> **What you have to do**: Without omitting anything, copy every entry word for word.

-------- Source data --------

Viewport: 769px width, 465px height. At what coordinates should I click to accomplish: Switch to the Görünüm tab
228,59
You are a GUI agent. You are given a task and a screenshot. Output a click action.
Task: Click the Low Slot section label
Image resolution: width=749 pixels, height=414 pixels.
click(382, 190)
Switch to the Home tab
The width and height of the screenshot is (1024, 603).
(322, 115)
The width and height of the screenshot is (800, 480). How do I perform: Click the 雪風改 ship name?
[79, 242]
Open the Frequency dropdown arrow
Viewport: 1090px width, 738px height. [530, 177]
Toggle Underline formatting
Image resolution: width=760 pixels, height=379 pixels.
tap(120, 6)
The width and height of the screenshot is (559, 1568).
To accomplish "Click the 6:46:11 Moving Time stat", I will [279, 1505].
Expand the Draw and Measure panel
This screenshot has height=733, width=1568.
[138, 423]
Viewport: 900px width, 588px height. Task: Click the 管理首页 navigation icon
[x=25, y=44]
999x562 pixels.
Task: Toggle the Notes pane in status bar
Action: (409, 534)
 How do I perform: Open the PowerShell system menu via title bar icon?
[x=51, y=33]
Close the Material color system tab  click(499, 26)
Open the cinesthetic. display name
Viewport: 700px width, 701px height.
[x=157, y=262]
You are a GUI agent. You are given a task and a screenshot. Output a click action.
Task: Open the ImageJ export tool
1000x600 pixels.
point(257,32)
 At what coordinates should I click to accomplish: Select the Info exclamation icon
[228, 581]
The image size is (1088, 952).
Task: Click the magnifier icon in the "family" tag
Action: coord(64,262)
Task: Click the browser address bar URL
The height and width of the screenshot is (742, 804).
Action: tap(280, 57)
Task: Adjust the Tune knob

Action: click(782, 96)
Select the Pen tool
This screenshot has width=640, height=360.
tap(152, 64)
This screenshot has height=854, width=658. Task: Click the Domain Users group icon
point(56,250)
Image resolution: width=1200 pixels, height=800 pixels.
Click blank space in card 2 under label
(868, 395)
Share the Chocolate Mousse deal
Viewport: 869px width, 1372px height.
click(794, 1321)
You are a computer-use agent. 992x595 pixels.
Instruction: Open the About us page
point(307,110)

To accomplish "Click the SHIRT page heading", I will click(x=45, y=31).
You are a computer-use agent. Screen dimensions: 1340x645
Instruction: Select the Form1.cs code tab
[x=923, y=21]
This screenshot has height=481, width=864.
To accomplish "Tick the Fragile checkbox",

--------

> **Written answer**:
Viewport: 769px width, 465px height. At what coordinates should I click to accomplish: Switch to the Görünüm tab
228,59
You are a GUI agent. You are given a task and a screenshot. Output a click action.
Task: Click the Low Slot section label
Image resolution: width=749 pixels, height=414 pixels.
click(382, 190)
Switch to the Home tab
The width and height of the screenshot is (1024, 603).
(322, 115)
The width and height of the screenshot is (800, 480). How do I perform: Click the 雪風改 ship name?
[79, 242]
Open the Frequency dropdown arrow
Viewport: 1090px width, 738px height. [530, 177]
Toggle Underline formatting
Image resolution: width=760 pixels, height=379 pixels.
tap(120, 6)
The width and height of the screenshot is (559, 1568).
To accomplish "Click the 6:46:11 Moving Time stat", I will [279, 1505].
Expand the Draw and Measure panel
This screenshot has height=733, width=1568.
[138, 423]
Viewport: 900px width, 588px height. Task: Click the 管理首页 navigation icon
[x=25, y=44]
999x562 pixels.
Task: Toggle the Notes pane in status bar
Action: (409, 534)
 How do I perform: Open the PowerShell system menu via title bar icon?
[x=51, y=33]
Close the Material color system tab  click(499, 26)
Open the cinesthetic. display name
Viewport: 700px width, 701px height.
[x=157, y=262]
You are a GUI agent. You are given a task and a screenshot. Output a click action.
Task: Open the ImageJ export tool
1000x600 pixels.
point(257,32)
 At what coordinates should I click to accomplish: Select the Info exclamation icon
[228, 581]
The image size is (1088, 952).
Task: Click the magnifier icon in the "family" tag
Action: coord(64,262)
Task: Click the browser address bar URL
The height and width of the screenshot is (742, 804).
Action: tap(280, 57)
Task: Adjust the Tune knob

Action: click(782, 96)
Select the Pen tool
This screenshot has width=640, height=360.
tap(152, 64)
This screenshot has height=854, width=658. Task: Click the Domain Users group icon
point(56,250)
Image resolution: width=1200 pixels, height=800 pixels.
Click blank space in card 2 under label
(868, 395)
Share the Chocolate Mousse deal
Viewport: 869px width, 1372px height.
click(794, 1321)
You are a computer-use agent. 992x595 pixels.
Instruction: Open the About us page
point(307,110)

To accomplish "Click the SHIRT page heading", I will click(x=45, y=31).
You are a computer-use agent. Screen dimensions: 1340x645
Instruction: Select the Form1.cs code tab
[x=923, y=21]
This screenshot has height=481, width=864.
To accomplish "Tick the Fragile checkbox",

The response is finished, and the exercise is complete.